Da Flórida, o novo puxadinho de Jair Bolsonaro, vem a principal ameaça à indicação de Donald Trump pelo partido Republicano na presidencial do próximo ano. O governador do estado, Ron DeSaints, surge como principal concorrente à tentativa do ex-presidente de retornar à Casa Branca. DeSaints surpreendeu ao ser reeleito, no ano passado, com quase 60%…

Da Flórida, o novo puxadinho de Jair Bolsonaro, vem a principal ameaça à indicação de Donald Trump pelo partido Republicano na presidencial do próximo ano. O governador do estado, Ron DeSaints, surge como principal concorrente à tentativa do ex-presidente de retornar à Casa Branca.

DeSaints surpreendeu ao ser reeleito, no ano passado, com quase 60% dos votos, numa corrida que de início foi classificada como ligeiramente competitiva. Eleito em 2018 com uma diferença de menos de 1% dos votos, DeSaints transformou a Flórida, um dos principais estados indecisos nas eleições presidenciais, num bastião reluzente do conservadorismo americano.
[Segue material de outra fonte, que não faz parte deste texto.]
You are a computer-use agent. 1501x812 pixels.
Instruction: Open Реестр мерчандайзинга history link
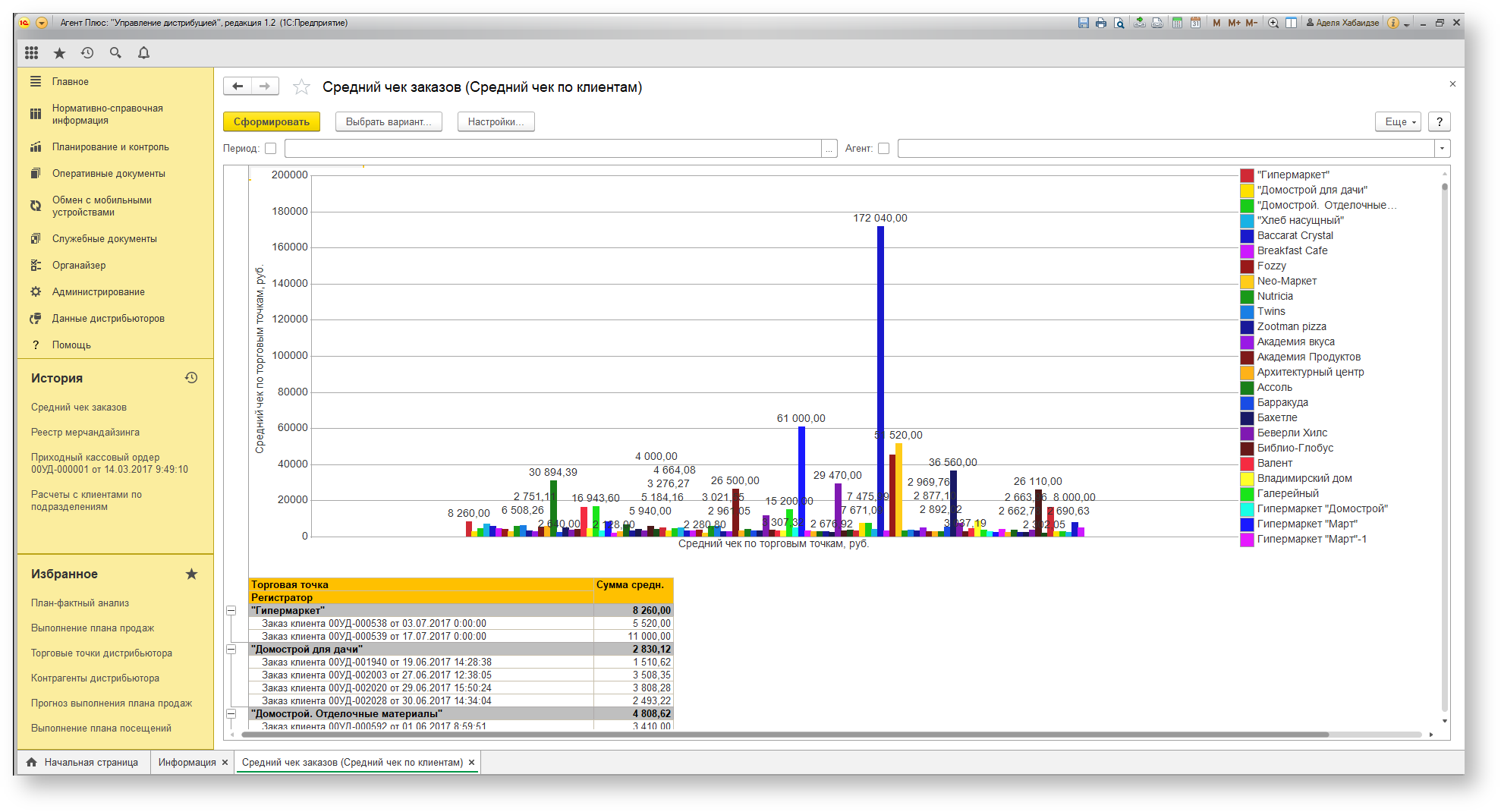tap(85, 433)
Num dos estados mais diversos do país, onde latinos e negros são populações acima da média nacional, DeSaints conseguiu um feito em sua reeleição, tornou a Flórida o único estado em que os latinos em sua maioria apoiaram um republicano para o governo.

Ron promoveu uma ofensiva agenda conservadora, aprovando um profundo corte de impostos, financiando militantes e influenciadores de ultradireita, implementando uma agressiva guerra cultural que conservadores ansiavam há anos. A truculência republicana foi tamanha que estudos sobre racismo, orientação sexual e identidade de gênero foram proibidos no currículo estadual.

Esqueça o Texas, o mais novo lar queridinho dos conservadores americanos é a Flórida, chamariz das lideranças ultradireitistas mundiais.

A tarefa de Ron em destronar Trump nas primárias republicanas não será fácil, a mais recente pesquisa do instituto Morning Consult aponta que o ex-presidente lidera entre os eleitores do partido por 48% contra 31% do governador. Há expectativas de que DeSaints, em meados do ano, anuncie sua pré-candidatura, possibilitando aumentar sua credencial de elegibilidade. Esse foi o emblema que deu a vitória a Biden entre os democratas em 2020, junto a uma base partidária que Trump, nos últimos 7 anos, tornou ainda mais radicalizada.

O establishment republicano sabe que com Ron as chances de retornar a Casa Branca são maiores. O governador é um Trump palatável e um George W. Bush incendiário, reunindo créditos que podem levar os democratas à derrota caso o governo Biden continue popularmente vacilante.

Resta saber se DeSains sobreviverá a Trump, que, por mais que ande enfraquecido depois das derrotas de seus candidatos nas eleições de meio de mandato de 2022, ainda é fervorosamente amado por uma densa gama de eleitores republicanos.